Your instructions — All of the data goes into your copy exactly as written. Images do not.

Record set —
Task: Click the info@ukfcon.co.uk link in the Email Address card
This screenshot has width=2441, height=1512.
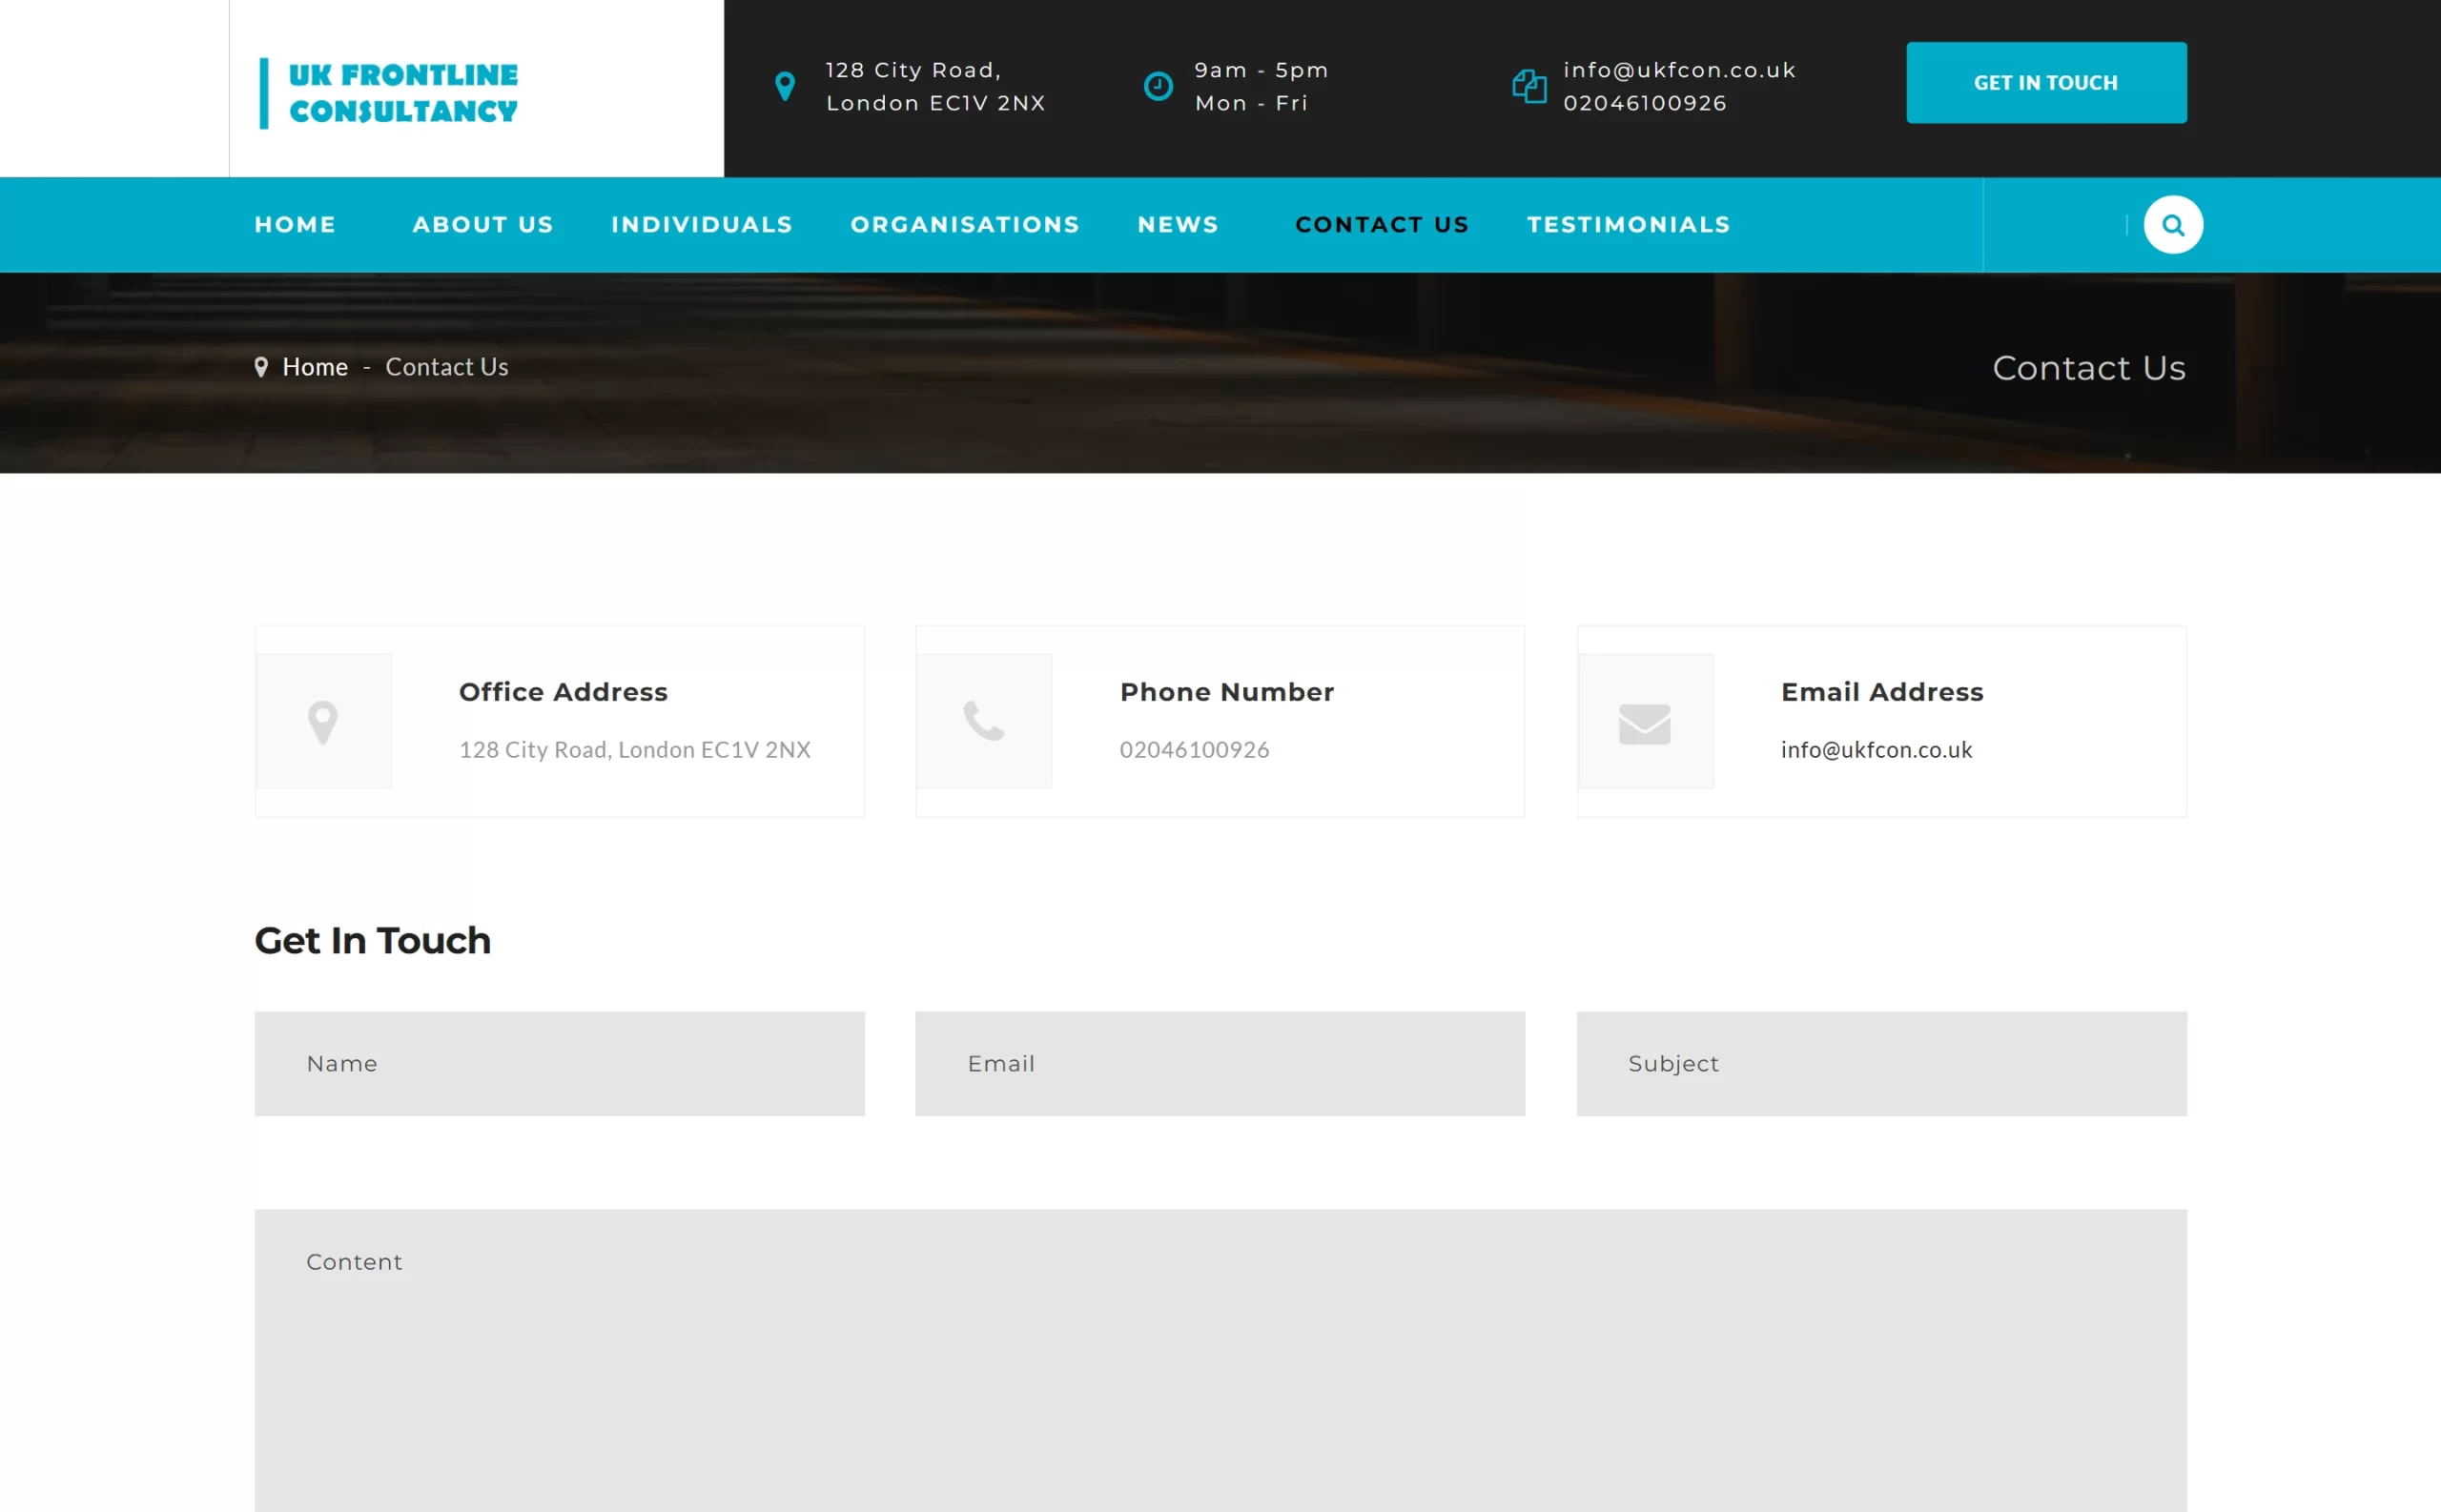Action: (x=1876, y=750)
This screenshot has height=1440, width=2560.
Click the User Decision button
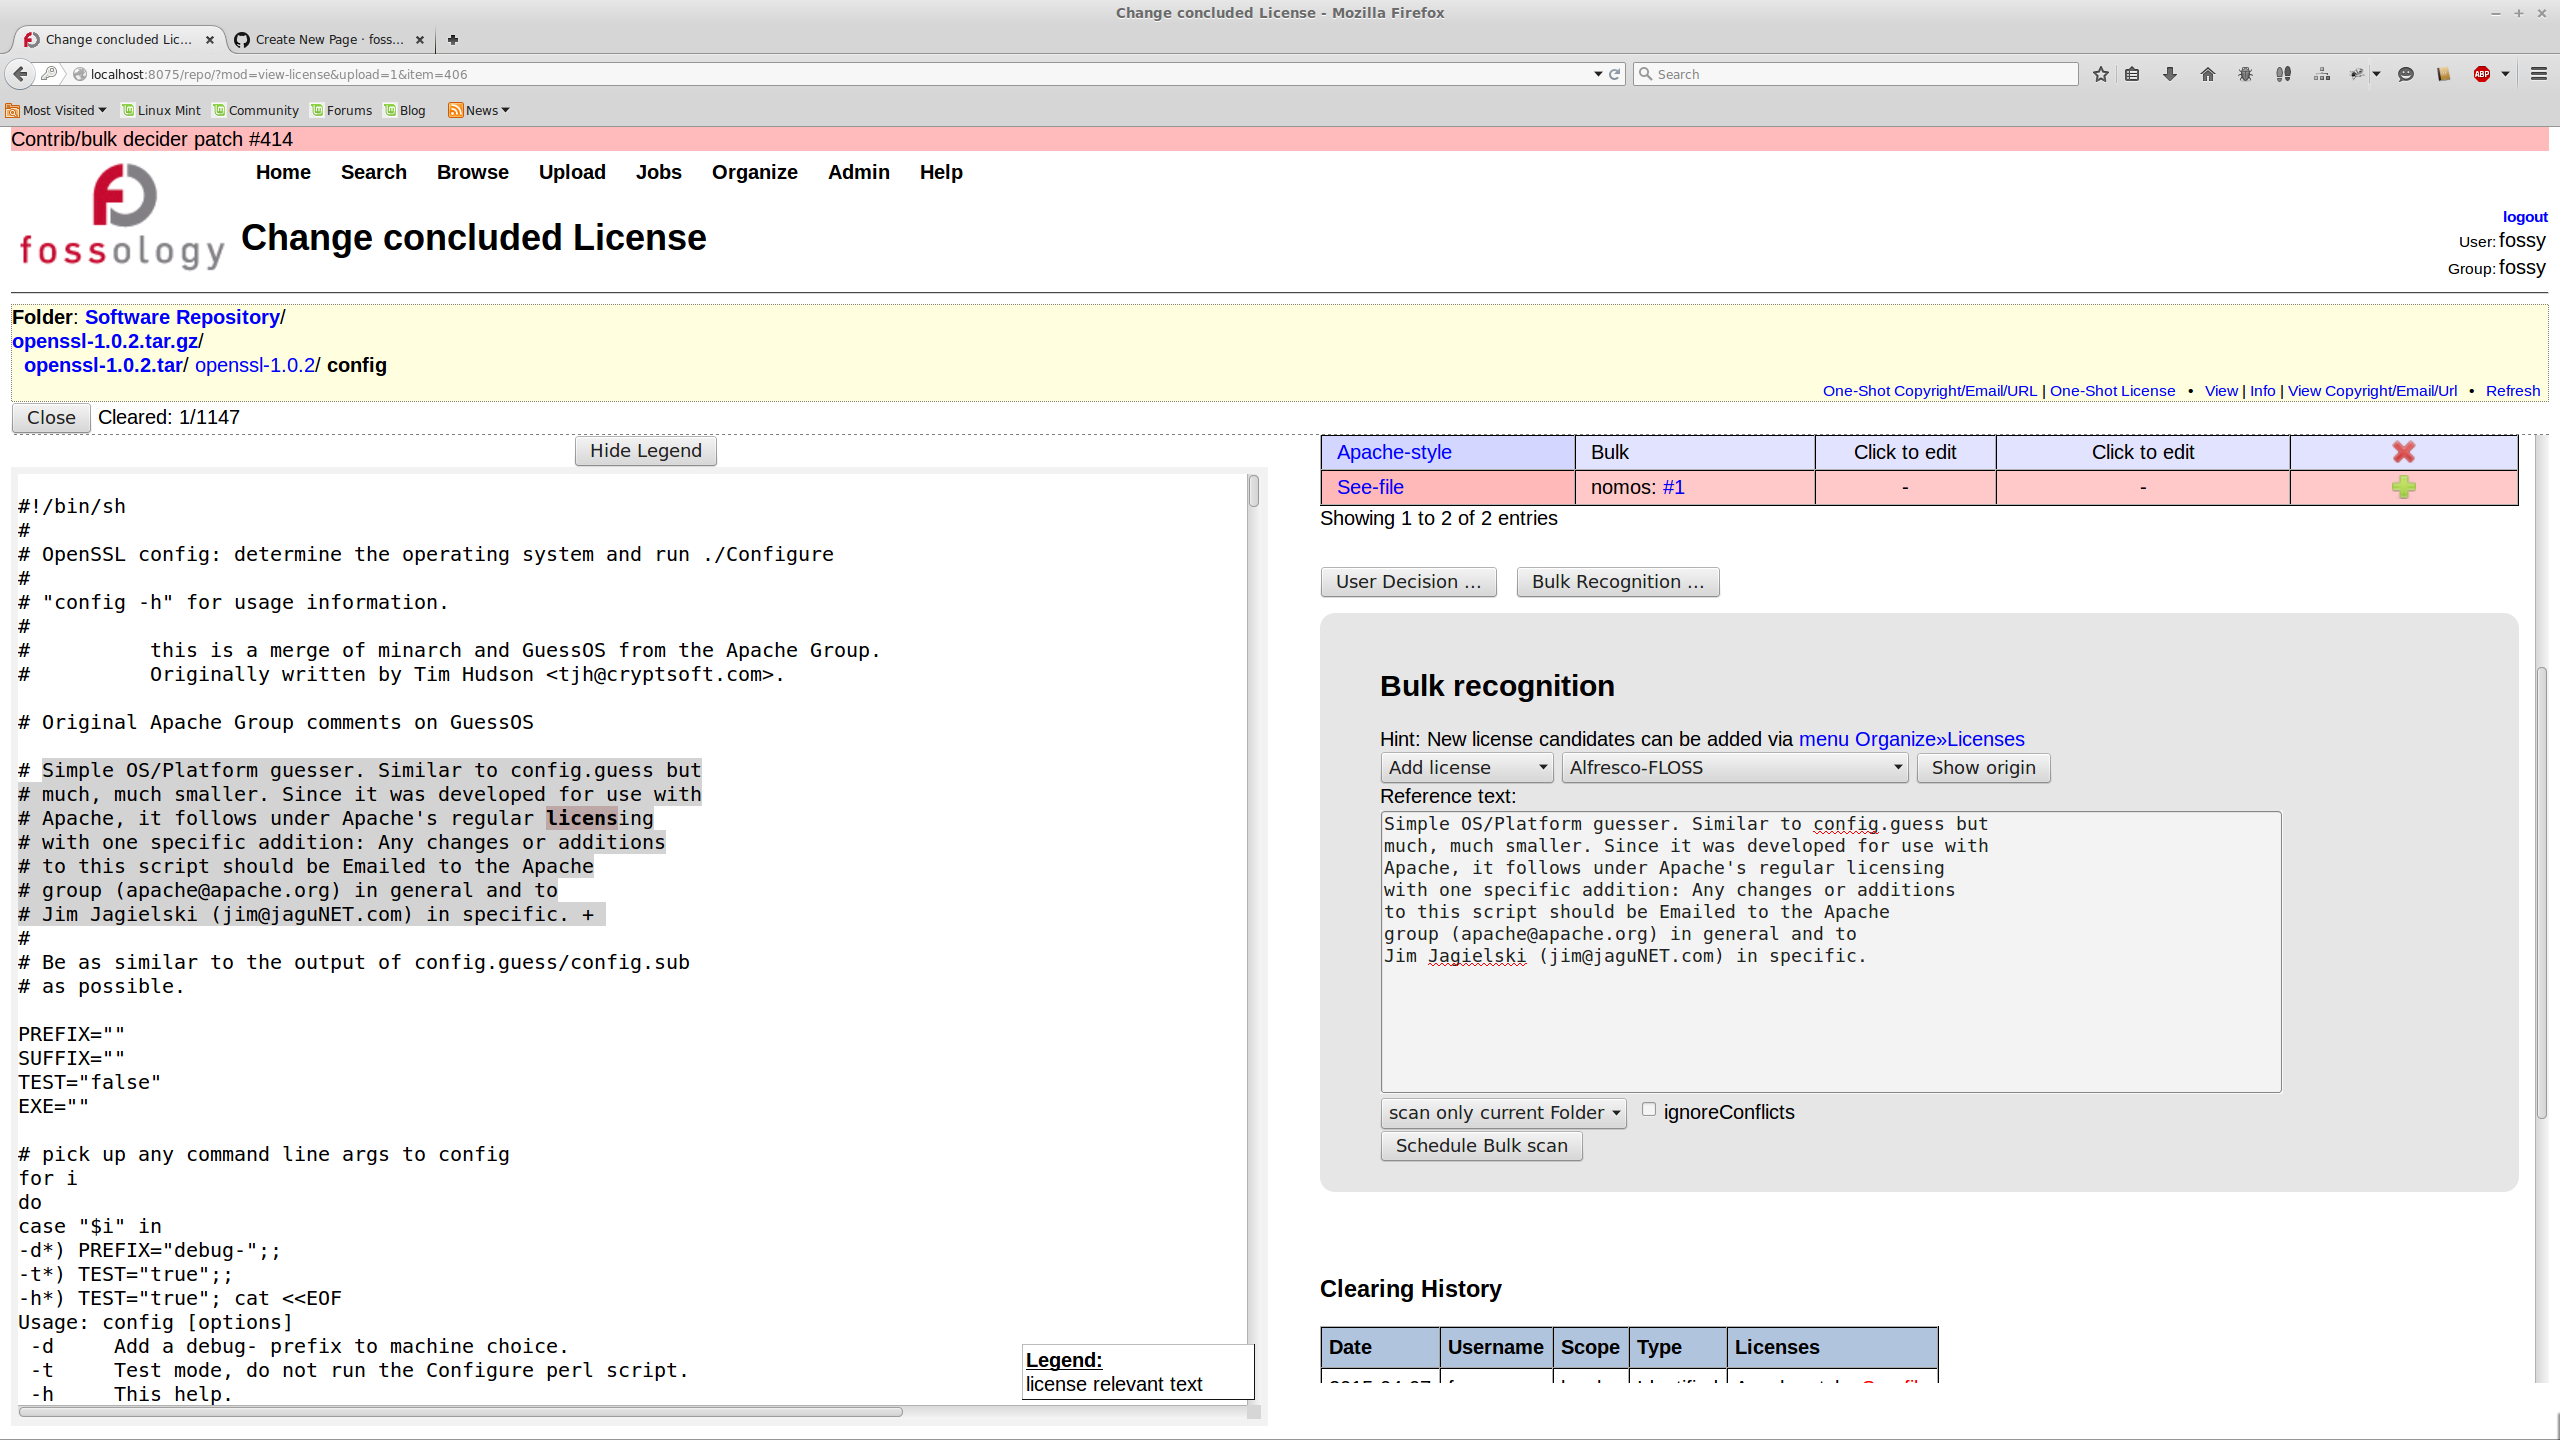1408,582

Task response —
Task: Click the info@ukfcon.co.uk link in the Email Address card
This screenshot has width=2441, height=1512.
Action: (x=1876, y=750)
This screenshot has height=1440, width=2560.
Click the User Decision button
1408,582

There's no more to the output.